Rewrite the stretch of records from the line containing "Nudge scene up with up arrow" through the end of the records, replacing "toolbar" with "menu bar" and leaving everything else unchanged.

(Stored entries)
▼

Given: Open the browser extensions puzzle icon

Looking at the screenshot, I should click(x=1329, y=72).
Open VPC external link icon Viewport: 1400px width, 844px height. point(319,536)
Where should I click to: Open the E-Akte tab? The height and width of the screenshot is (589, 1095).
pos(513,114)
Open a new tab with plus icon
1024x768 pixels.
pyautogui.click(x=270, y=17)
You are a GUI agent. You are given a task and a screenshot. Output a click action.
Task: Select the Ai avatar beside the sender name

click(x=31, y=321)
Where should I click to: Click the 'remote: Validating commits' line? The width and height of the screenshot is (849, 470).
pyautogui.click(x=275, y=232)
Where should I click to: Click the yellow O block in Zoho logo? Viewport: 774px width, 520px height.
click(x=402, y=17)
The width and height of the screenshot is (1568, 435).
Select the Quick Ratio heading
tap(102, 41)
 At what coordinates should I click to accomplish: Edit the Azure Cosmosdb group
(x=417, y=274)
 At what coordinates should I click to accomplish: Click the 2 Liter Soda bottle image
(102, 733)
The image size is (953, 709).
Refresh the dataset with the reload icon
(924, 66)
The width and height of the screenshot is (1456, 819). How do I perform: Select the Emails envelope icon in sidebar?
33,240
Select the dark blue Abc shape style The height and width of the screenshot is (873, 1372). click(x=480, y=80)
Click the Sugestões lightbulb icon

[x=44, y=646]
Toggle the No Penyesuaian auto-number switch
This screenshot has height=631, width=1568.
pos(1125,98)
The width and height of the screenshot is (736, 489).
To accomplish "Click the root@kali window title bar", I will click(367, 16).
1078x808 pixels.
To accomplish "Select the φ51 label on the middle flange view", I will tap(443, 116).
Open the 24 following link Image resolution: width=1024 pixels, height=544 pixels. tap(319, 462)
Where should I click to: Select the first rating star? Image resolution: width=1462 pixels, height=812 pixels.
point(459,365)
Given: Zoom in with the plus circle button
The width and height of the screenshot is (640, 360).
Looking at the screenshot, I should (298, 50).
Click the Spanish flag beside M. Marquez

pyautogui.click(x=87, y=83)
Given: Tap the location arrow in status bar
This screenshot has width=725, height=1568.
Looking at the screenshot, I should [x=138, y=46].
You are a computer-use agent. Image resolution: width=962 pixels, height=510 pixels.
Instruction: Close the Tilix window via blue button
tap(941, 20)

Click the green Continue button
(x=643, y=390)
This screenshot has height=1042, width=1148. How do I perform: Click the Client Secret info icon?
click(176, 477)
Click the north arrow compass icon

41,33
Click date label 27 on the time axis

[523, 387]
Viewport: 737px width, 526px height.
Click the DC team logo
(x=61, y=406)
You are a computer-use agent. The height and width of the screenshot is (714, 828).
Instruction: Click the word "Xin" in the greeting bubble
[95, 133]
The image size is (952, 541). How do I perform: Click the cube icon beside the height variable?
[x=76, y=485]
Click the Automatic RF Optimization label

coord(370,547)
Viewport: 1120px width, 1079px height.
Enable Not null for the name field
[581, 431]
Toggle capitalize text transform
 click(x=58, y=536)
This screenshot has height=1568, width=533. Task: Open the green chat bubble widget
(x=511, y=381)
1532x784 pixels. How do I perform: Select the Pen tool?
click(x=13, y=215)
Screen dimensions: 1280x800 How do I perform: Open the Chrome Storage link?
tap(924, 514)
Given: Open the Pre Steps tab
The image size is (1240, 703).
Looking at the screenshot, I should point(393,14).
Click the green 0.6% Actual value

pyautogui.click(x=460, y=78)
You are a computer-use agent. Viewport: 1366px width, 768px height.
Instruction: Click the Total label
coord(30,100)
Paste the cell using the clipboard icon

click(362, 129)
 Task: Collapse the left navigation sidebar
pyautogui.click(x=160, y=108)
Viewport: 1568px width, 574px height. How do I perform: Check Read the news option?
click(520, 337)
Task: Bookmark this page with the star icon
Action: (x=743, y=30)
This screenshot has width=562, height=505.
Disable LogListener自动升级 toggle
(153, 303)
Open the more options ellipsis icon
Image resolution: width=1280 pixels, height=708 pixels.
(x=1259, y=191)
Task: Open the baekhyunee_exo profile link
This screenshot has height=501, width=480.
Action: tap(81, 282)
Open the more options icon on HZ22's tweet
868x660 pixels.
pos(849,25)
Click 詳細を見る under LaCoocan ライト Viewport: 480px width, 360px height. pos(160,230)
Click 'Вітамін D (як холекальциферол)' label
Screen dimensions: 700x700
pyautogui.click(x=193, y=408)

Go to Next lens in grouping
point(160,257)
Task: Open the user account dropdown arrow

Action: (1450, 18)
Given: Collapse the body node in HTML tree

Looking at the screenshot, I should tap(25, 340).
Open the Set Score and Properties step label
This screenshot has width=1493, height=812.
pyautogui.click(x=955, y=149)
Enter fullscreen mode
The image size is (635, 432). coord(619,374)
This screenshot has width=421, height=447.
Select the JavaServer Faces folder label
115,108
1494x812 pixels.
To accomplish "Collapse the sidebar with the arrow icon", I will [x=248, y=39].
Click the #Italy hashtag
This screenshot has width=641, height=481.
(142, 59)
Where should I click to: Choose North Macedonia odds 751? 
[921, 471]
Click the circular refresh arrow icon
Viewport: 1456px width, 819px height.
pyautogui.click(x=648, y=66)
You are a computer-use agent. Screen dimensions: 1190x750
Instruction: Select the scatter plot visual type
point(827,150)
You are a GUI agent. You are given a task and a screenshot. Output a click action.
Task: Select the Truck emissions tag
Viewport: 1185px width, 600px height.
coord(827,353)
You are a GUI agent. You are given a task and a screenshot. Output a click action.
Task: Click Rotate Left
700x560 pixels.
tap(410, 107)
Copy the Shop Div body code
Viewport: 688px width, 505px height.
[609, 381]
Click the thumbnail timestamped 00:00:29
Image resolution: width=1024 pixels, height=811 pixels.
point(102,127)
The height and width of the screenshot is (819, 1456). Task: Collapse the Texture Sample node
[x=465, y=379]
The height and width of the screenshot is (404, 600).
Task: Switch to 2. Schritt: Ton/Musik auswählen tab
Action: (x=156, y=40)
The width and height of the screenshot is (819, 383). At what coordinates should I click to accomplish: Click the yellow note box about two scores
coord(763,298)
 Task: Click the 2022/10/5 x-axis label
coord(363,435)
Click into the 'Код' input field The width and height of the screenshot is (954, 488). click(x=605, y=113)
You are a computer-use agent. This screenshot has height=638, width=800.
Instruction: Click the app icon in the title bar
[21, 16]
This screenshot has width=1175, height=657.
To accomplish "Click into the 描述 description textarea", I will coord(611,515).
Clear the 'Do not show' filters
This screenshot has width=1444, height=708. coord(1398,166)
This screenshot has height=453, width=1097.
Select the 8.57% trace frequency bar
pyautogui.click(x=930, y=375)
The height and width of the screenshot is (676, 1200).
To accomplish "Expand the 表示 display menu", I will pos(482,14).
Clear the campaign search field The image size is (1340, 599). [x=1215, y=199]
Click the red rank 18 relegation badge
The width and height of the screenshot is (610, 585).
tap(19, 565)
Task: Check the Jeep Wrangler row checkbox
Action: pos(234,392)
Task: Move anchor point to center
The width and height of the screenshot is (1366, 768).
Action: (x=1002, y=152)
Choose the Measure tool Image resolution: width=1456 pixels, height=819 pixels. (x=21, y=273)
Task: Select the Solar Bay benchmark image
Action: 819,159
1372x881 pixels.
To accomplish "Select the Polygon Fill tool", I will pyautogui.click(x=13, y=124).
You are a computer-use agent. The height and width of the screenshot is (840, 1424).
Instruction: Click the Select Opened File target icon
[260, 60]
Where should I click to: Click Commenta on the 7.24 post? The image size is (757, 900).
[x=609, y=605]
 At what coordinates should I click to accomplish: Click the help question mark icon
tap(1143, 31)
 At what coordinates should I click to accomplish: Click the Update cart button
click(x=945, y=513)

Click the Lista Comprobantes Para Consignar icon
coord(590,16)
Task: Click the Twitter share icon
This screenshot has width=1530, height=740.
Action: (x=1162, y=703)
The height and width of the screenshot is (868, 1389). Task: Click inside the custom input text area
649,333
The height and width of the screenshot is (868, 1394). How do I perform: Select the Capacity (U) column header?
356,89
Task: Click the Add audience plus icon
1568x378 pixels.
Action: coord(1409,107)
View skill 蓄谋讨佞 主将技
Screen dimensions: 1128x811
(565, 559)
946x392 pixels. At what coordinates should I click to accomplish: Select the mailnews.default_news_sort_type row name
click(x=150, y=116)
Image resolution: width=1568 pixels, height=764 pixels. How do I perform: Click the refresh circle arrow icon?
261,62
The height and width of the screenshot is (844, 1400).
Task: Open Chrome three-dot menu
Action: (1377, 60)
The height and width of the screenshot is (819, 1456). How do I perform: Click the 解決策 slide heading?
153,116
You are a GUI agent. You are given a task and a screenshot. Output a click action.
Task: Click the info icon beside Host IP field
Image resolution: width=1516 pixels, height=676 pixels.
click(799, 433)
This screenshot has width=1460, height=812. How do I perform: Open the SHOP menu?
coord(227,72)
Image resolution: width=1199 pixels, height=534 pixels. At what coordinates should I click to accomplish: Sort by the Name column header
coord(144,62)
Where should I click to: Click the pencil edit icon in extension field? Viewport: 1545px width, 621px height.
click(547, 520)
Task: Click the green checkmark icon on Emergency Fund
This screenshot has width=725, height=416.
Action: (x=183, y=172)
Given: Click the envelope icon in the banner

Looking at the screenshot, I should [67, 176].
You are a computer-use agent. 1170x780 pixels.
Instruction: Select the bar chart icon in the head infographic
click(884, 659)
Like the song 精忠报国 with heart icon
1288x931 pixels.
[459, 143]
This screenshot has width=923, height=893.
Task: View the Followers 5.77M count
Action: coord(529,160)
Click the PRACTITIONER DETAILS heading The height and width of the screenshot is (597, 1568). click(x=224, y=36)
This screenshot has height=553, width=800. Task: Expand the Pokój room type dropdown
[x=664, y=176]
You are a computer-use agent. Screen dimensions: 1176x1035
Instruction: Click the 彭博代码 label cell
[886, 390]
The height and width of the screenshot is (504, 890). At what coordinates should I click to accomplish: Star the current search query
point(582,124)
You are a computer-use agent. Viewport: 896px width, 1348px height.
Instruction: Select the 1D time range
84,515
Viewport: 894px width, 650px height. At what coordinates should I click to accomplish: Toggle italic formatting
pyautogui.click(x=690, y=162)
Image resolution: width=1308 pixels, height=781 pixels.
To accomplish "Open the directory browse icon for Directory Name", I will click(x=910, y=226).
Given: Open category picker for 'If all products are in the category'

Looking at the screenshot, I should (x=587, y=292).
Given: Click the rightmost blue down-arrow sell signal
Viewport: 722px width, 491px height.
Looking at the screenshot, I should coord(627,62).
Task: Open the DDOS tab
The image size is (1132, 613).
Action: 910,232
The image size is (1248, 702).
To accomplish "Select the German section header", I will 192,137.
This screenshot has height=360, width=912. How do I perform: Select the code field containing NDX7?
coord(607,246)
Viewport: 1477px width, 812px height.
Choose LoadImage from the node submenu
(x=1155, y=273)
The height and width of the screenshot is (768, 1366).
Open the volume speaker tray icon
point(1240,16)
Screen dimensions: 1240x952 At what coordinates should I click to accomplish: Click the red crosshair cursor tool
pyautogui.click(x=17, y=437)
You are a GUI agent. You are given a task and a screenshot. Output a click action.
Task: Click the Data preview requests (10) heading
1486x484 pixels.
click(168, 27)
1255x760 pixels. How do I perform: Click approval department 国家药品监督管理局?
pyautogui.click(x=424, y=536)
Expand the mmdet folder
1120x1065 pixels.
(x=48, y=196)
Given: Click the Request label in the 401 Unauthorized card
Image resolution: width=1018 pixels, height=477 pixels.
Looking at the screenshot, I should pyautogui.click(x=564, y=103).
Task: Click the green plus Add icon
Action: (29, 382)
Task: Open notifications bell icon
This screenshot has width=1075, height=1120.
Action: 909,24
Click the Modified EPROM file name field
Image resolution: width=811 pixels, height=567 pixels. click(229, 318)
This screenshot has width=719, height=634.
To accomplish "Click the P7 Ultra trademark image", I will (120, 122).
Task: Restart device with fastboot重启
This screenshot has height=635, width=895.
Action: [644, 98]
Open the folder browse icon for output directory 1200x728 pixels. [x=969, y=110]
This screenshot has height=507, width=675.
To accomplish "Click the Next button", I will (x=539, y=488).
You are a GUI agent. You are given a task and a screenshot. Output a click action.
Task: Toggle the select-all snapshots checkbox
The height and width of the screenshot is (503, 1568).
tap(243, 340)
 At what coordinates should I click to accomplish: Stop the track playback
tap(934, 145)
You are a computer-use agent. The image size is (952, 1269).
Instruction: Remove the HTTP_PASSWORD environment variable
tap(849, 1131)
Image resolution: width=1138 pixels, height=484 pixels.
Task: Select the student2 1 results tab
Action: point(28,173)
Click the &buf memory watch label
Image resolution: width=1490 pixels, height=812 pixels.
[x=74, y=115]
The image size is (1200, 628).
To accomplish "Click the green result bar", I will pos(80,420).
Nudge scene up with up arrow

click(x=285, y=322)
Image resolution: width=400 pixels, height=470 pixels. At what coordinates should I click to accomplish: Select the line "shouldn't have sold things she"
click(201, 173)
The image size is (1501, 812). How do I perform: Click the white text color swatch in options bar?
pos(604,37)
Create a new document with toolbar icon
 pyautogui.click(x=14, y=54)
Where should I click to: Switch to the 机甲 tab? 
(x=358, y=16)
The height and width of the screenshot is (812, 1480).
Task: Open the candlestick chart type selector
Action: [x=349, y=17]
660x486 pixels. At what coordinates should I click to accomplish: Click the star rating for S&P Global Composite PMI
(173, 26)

▲

• **Result of this task**:
Nudge scene up with up arrow

click(x=285, y=322)
Image resolution: width=400 pixels, height=470 pixels. At what coordinates should I click to accomplish: Select the line "shouldn't have sold things she"
click(201, 173)
The image size is (1501, 812). How do I perform: Click the white text color swatch in options bar?
pos(604,37)
Create a new document with menu bar icon
 pyautogui.click(x=14, y=54)
Where should I click to: Switch to the 机甲 tab? 
(x=358, y=16)
The height and width of the screenshot is (812, 1480).
Task: Open the candlestick chart type selector
Action: [x=349, y=17]
660x486 pixels. At what coordinates should I click to accomplish: Click the star rating for S&P Global Composite PMI
(173, 26)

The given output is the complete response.